▶ Excerpt provided
+--

STFT closely reflects the concept of time-varying spectrum: its coefficients allow a direct interpretation in terms of amplitude and frequency of the sound components they refer to. Nevertheless, the need to define a window function introduces a dépendance of the transform on the window used; in particular, since the window is fixed, the STFT has constant resolution over the whole time-frequency plane. This is a limit, as the precision needed to separate the information coming from different components of complex sounds may vary significantly.

As a basic example, a percussion sample with fast sequences of transients can be considered, that one may want to fit for a different tempo than the original one. If the support of the analysis window is too large, it is possible that a given time-shift includes several transients. From the analysis point of view, these components are indivisible, which means that every treatment concerning their analysis frame applies to them all: in the case of a time-stretch of the original sample, this is particularly inappropriate, because it makes impossible to situate different transients independently.

A symmetric basic example is the case where a small analysis window is used with instruments having close partials: as the frequency resolution of a window function is directly proportional to the size of its support, in this case the value of a frequency bin in the analysis may be influenced by different partials. This degrades the accuracy of spectral processing techniques, like a pitch-shift.

The problem of conceiving TFRs with variable time-frequency resolution is fundamental for many different domains: analyses with a non-optimal resolution lead to a blurring, or sometimes even a loss of information about the original signal, which affects every kind of later treatment. This motivates the research for adaptive methods, currently conducted in both the signal and the applied mathematics communities: they lead to the possibility of analyses whose resolution locally changes according to the signal features. Here, some approaches providing a direct application to the phase vocoder are considered.

Going back to the previous examples, the size of the window function is shown to be peculiar for two main reasons: it determines the time precision of the transform, as well as its frequency resolution, the two being inversely proportional; therefore, an STFT highly localized in time could not have a high frequency resolution, and vice versa. A possible strategy to partially overcome this drawback is to consider analyses with variable window size: a better time or frequency resolution can be privileged at different time positions within a same sound analysis. This adaptation can be made automatically, by the choice of a specific window within a given set, according to appropriate rules, or measures [RBW10; Liu+10; Bal+11].

The referenced approaches can be interpreted in the context of Gabor frames theory (see [GröOl] for a complete survey): for all of them, there exist reconstruction formulas extending the one in equation (3), that provide perfect reconstruction of the original signal. Moreover, if certain conditions about the density of the analysis discretization and the windows used are fulfilled, these formulas reduce in a highly efficient form: that is, the principal computational cost of the related algorithms are due to the number of FFTs that are performed.

IRCAM's Super VP1 library is the only software, to the authors' knowledge, allowing the variable-window extension to the standard phase vocoder. A recent perceptive test (to appear in [Liu+13]), conducted by the authors, has compared the quality of standard time-stretches of several sound files, to that obtained with the automatic adaptation of the window size proposed in [Liu+10]: for most of the sound files, this test has shown a significant increase of the quality given by a variable adaptive window, in relation to the one achieved by choosing a different fixed window for each sound file.

+--

▶ Data records
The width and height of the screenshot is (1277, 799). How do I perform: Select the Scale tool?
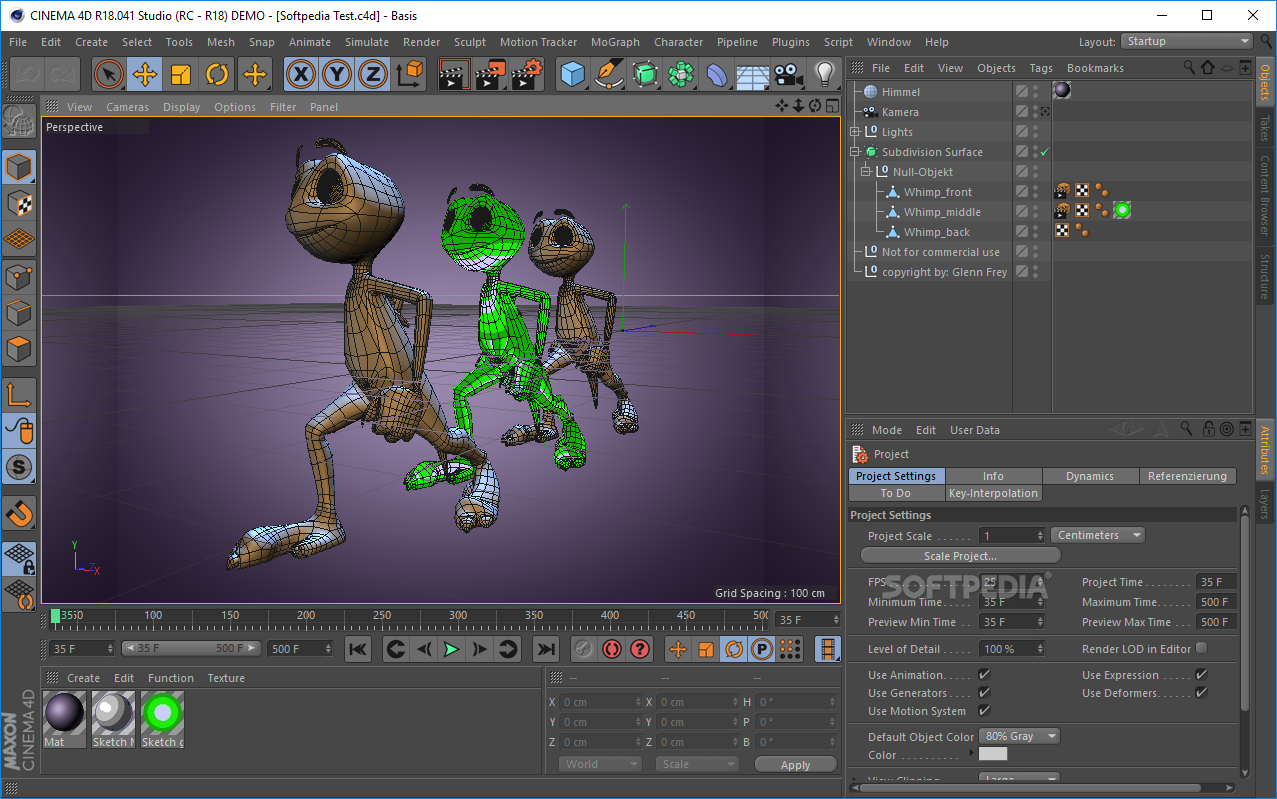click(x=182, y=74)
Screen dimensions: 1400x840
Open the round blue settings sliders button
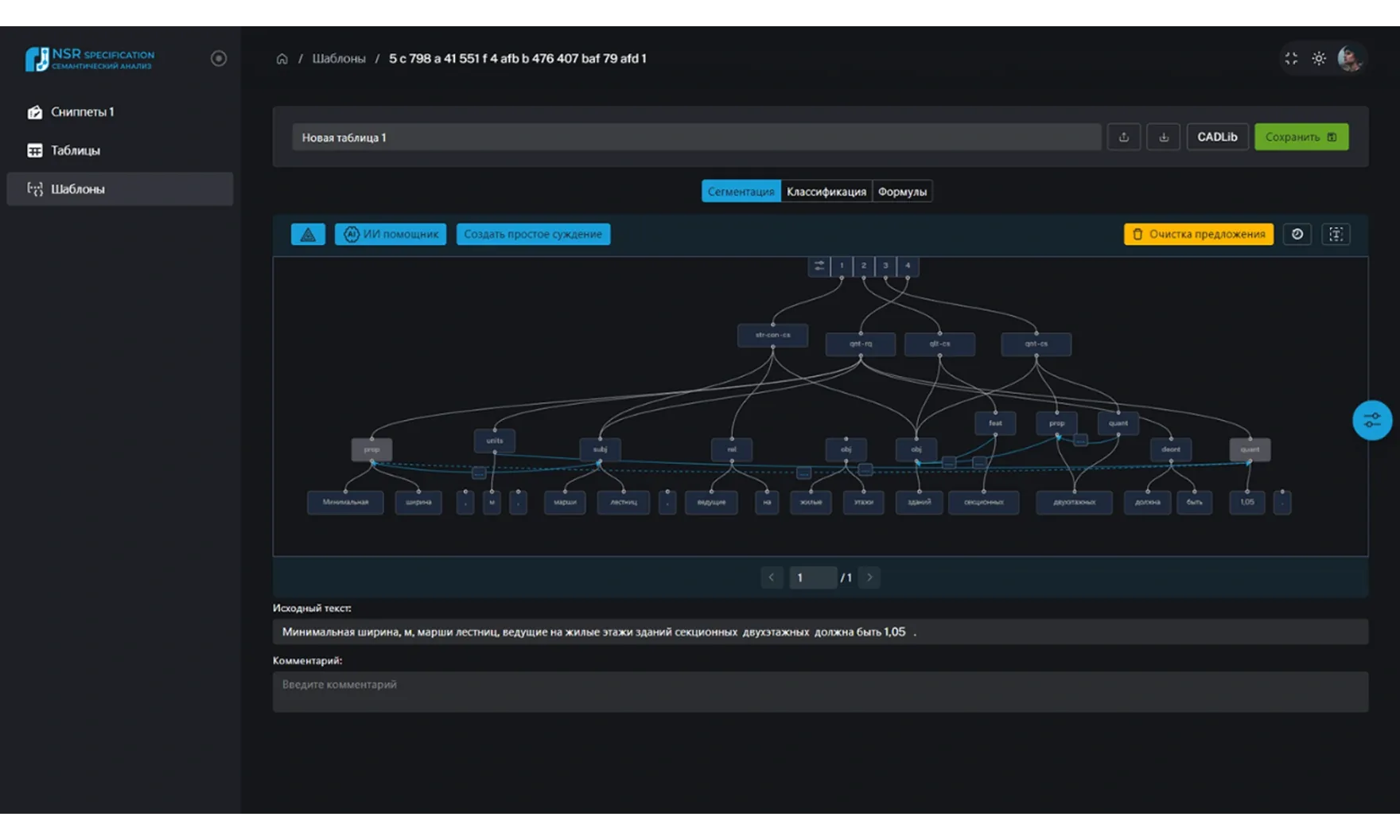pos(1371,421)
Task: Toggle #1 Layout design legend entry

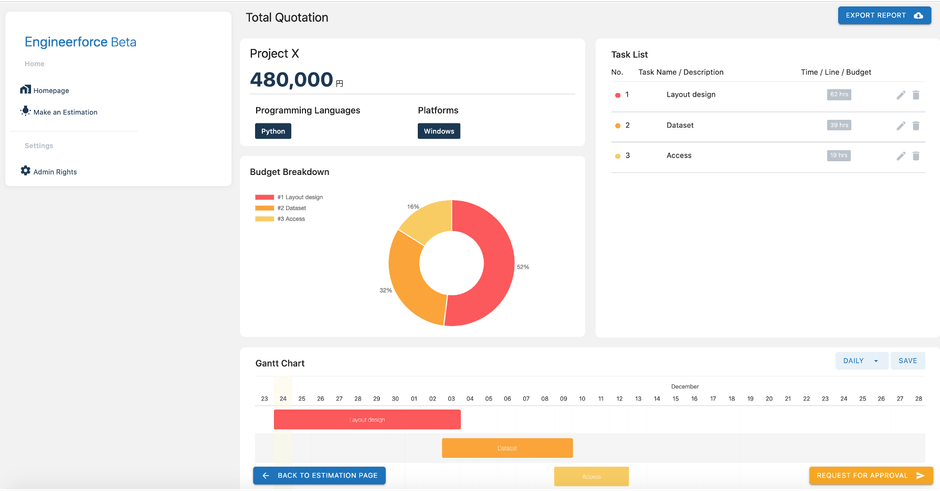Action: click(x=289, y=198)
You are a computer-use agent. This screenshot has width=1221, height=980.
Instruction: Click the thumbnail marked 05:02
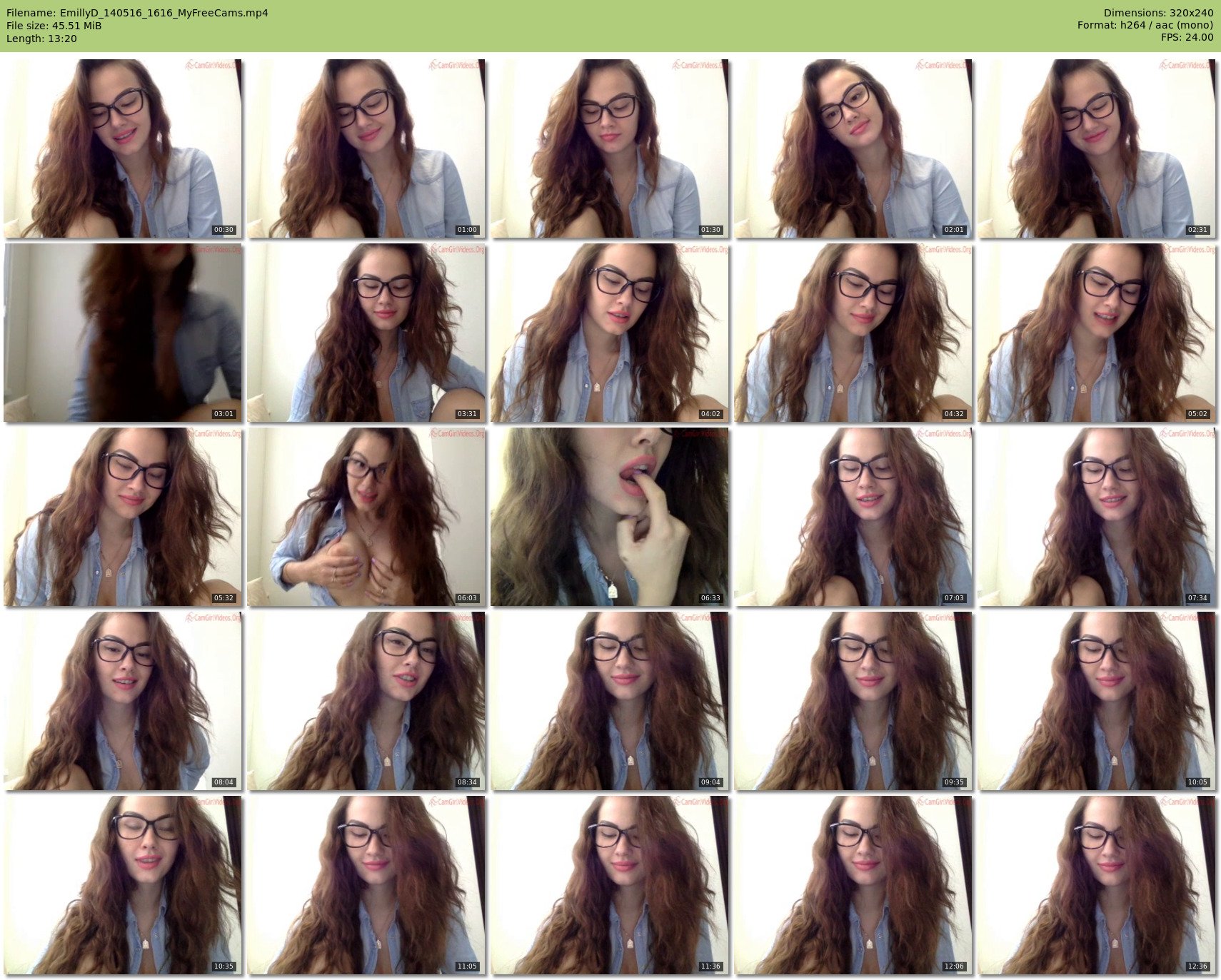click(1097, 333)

+--

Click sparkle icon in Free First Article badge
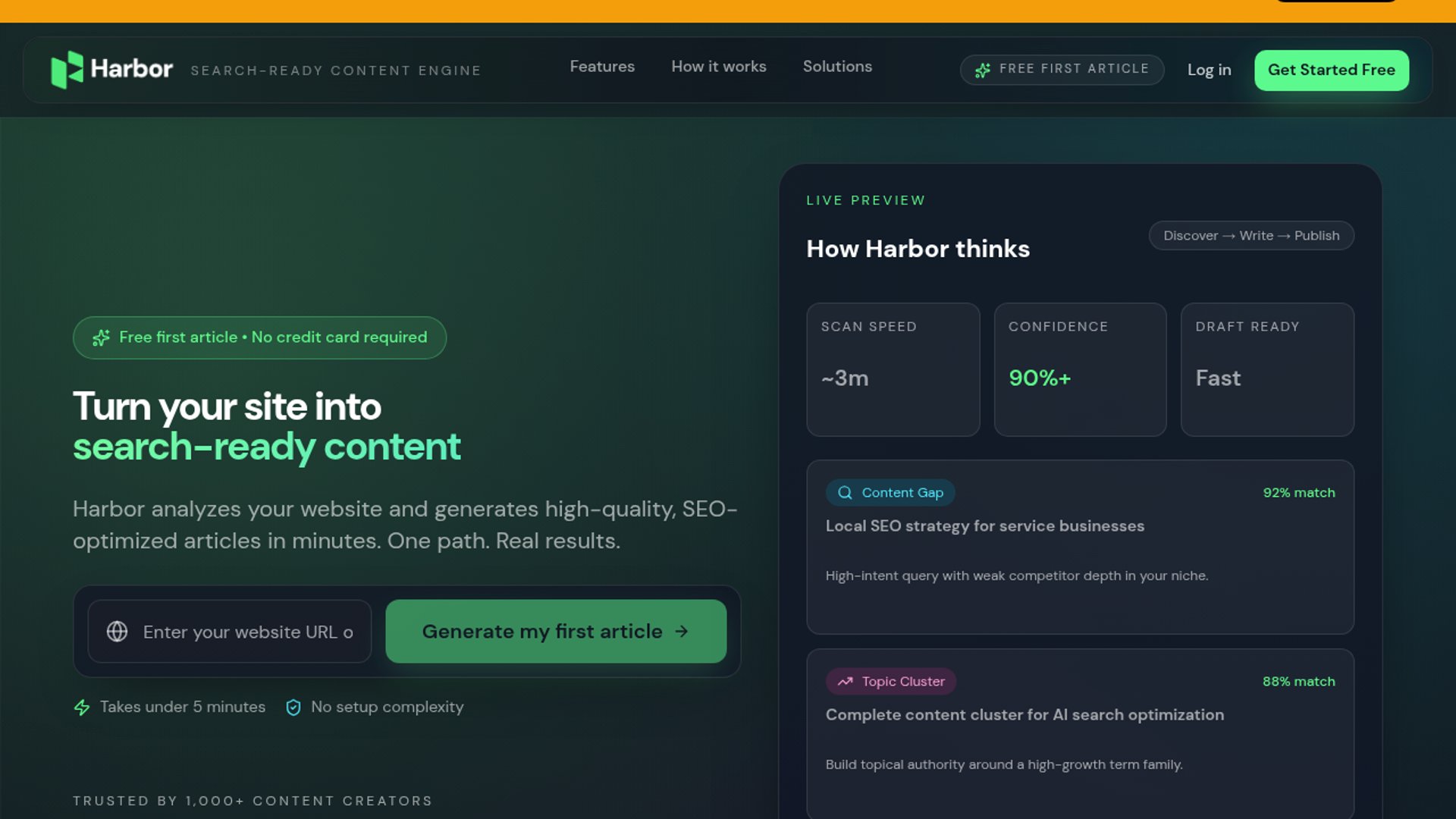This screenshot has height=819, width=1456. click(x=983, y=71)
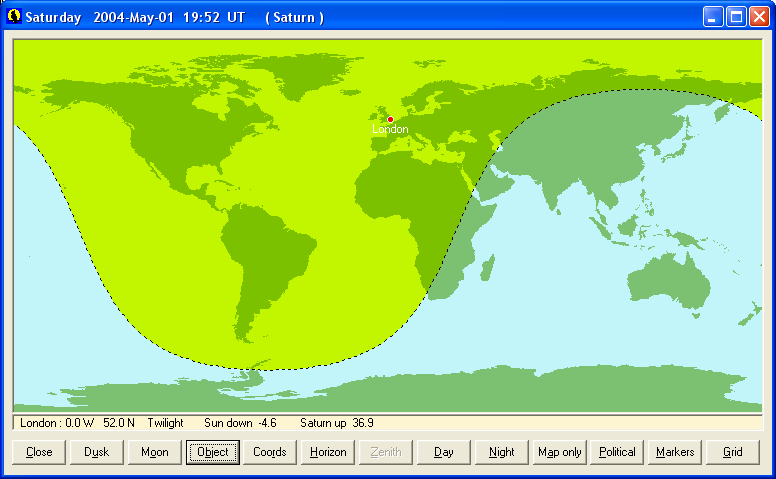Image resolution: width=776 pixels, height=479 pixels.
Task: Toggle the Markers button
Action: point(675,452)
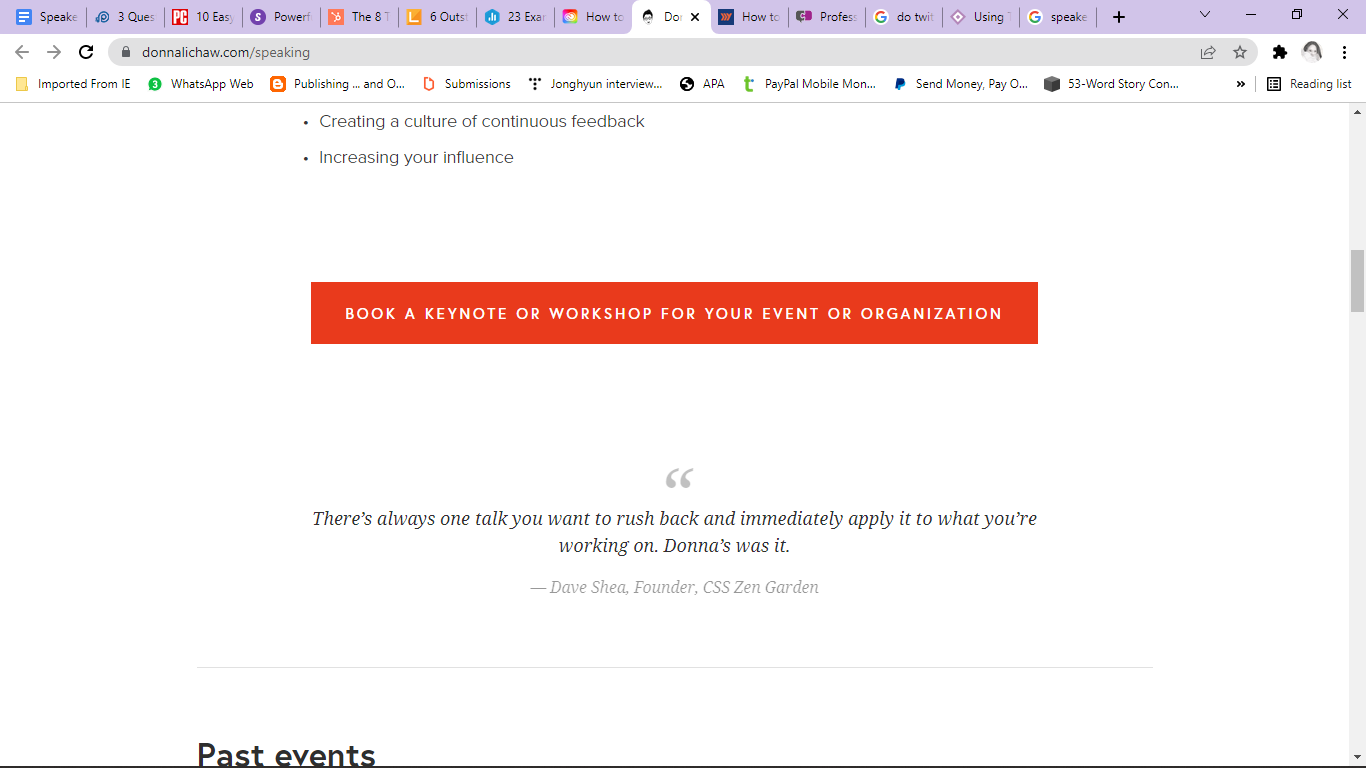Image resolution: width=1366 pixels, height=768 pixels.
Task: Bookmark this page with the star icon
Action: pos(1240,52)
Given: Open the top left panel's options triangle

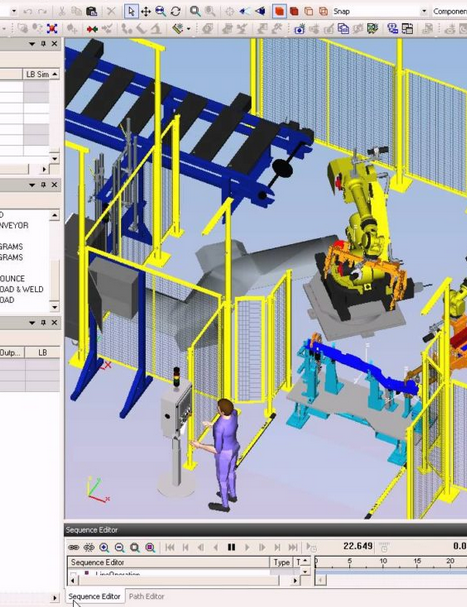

+--

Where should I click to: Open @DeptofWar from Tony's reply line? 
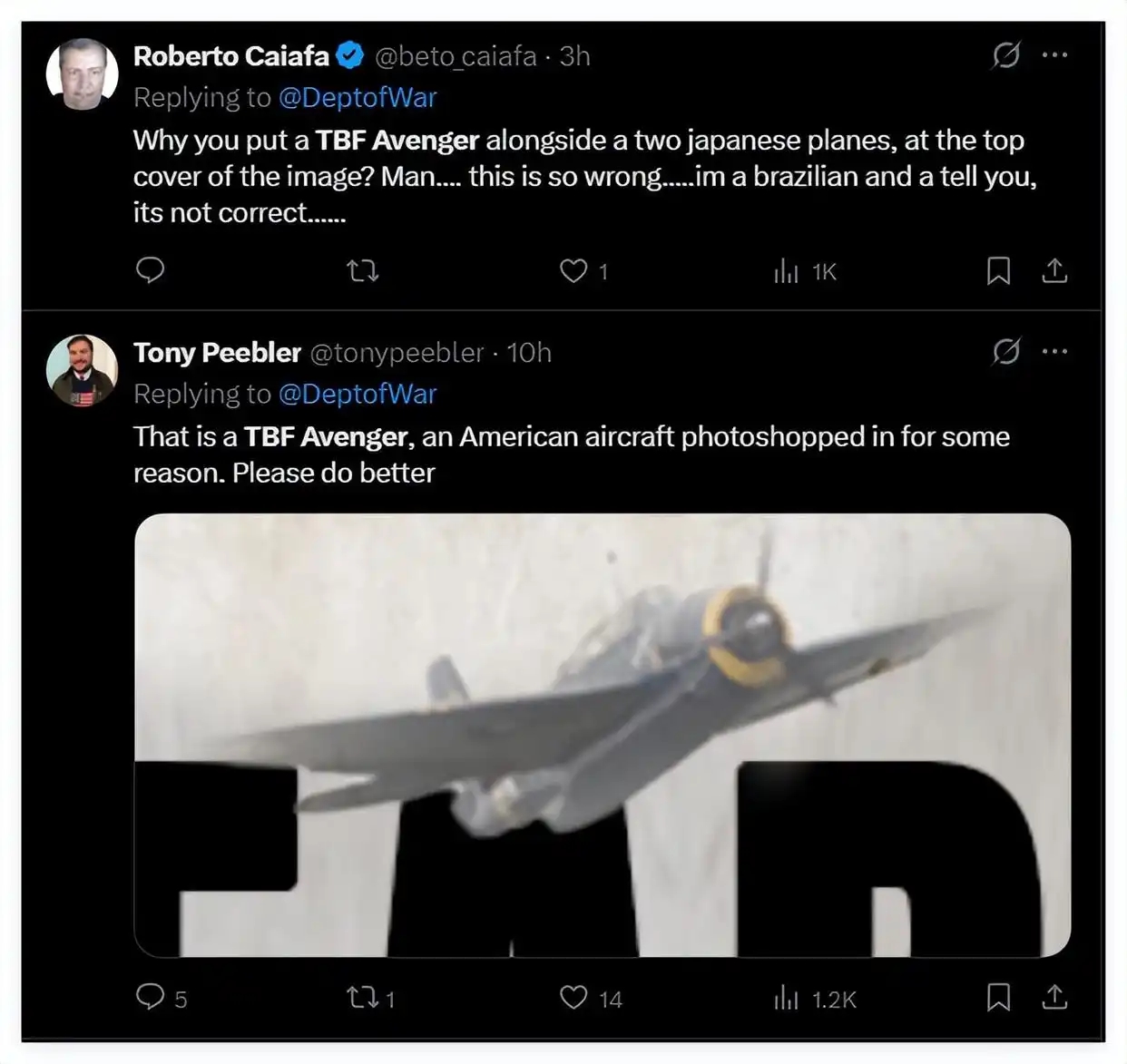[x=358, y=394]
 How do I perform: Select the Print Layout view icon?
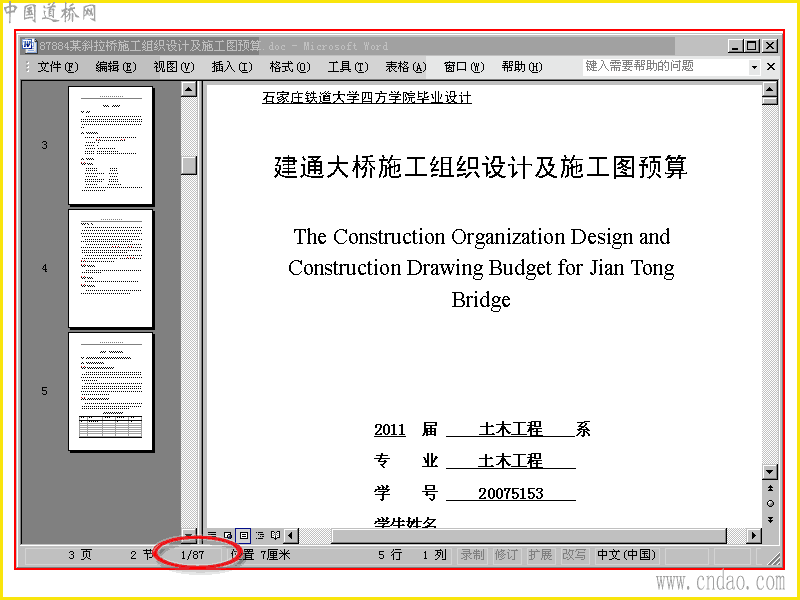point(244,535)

+--

▶ What you need to do
a) Using the text on time-frequency resolution and adaptive windows, answer these:
(i) Because the window is fixed, what kind of resolution does the STFT have over the whole time-frequency plane?
(ii) Which spectral processing technique is named as losing accuracy when one frequency bin is influenced by different partials?
(iii) Which software is the only one, to the authors' knowledge, that allows the variable-window extension to the standard phase vocoder?
b) In the text on time-frequency resolution and adaptive windows, update the part between "Going back to" and "[RBW10; Liu+10; Bal+11].", inclusive, replacing "window size" with "window length".
c) Continue the text on time-frequency resolution and adaptive windows from where it stops.

▶ Expected outputs
a)
(i) Constant resolution.
(ii) A pitch-shift.
(iii) IRCAM's Super VP1 library.

b)
Going back to the previous examples, the size of the window function is shown to be peculiar for two main reasons: it determines the time precision of the transform, as well as its frequency resolution, the two being inversely proportional; therefore, an STFT highly localized in time could not have a high frequency resolution, and vice versa. A possible strategy to partially overcome this drawback is to consider analyses with variable window length: a better time or frequency resolution can be privileged at different time positions within a same sound analysis. This adaptation can be made automatically, by the choice of a specific window within a given set, according to appropriate rules, or measures [RBW10; Liu+10; Bal+11].

c)
The variable-window approach extends the STFT in the direction of a nonuniform sampling in time: that is, the time index t% in equation (1) (and t(TM), accordingly) does not vary linearly, but is linked to the window size used at each specific time location. A symmetric approach, still providing perfect reconstruction of the original signal with efficient algorithms, consists in extensions of the STFT that allow non-uniform sampling of the frequency dimension: that is, the STFT bins' frequencies, in equation (1), are not equally spaced, and the modulation of the analysis window as well as the hop size are frequency-dependent. This approach allows the design of phase vocoders with arbitrary frequency band selection (see [EDM 12], which generalizes previous works mentioned within the references).

A further step consists in the local adaptation of the STFT resolution depending on both the time and frequency positions of the coefficients [JT07; Dörl 1; LBR11]: with such methods, time or frequency precision of the analysis can be independently specified, according to the local features of the input sound. Currently, the main open problems concern two aspects: first, for this case, algorithms providing perfect reconstruction are in general not efficient. Therefore, to guarantee a low computational cost of the global analysis/re-synthesis stage, an approximation error has to be considered. Moreover, while traditional processing techniques can be extended to the case of time-adapted window with limited efforts, if a single analysis frame is obtained by the modulations of different window functions and variable spacing of the frequency bins, then a global re-definition of the sinusoidal modeling and the processing within such an extended phase vocoder is needed.

3.2 Preserving statistical properties of a sound texture

Being based on sinusoidal models, the phase vocoder does not provide satisfying results when applied to non-sinusoidal signals, or sound textures like passing cars, wind blowing, or applauses: these are sounds that are hard to represent with a sinusoidal model, and are better described by means of statistical descriptors of the signal spectrum. The perceptual relevance of a number of statistical descriptors for the recognition of sound textures has recently been shown in [MSI 1]. These results are highly interesting for the present topic because they indicate that similar to the parameters amplitude and frequency, that characterise the perceptually relevant properties of a sinusoidal component, for noises there exist perceptually relevant parameters as well. Similar as for sinusoidal components, these statistical descriptors have to be preserved during time stretching for the texture to remain the same.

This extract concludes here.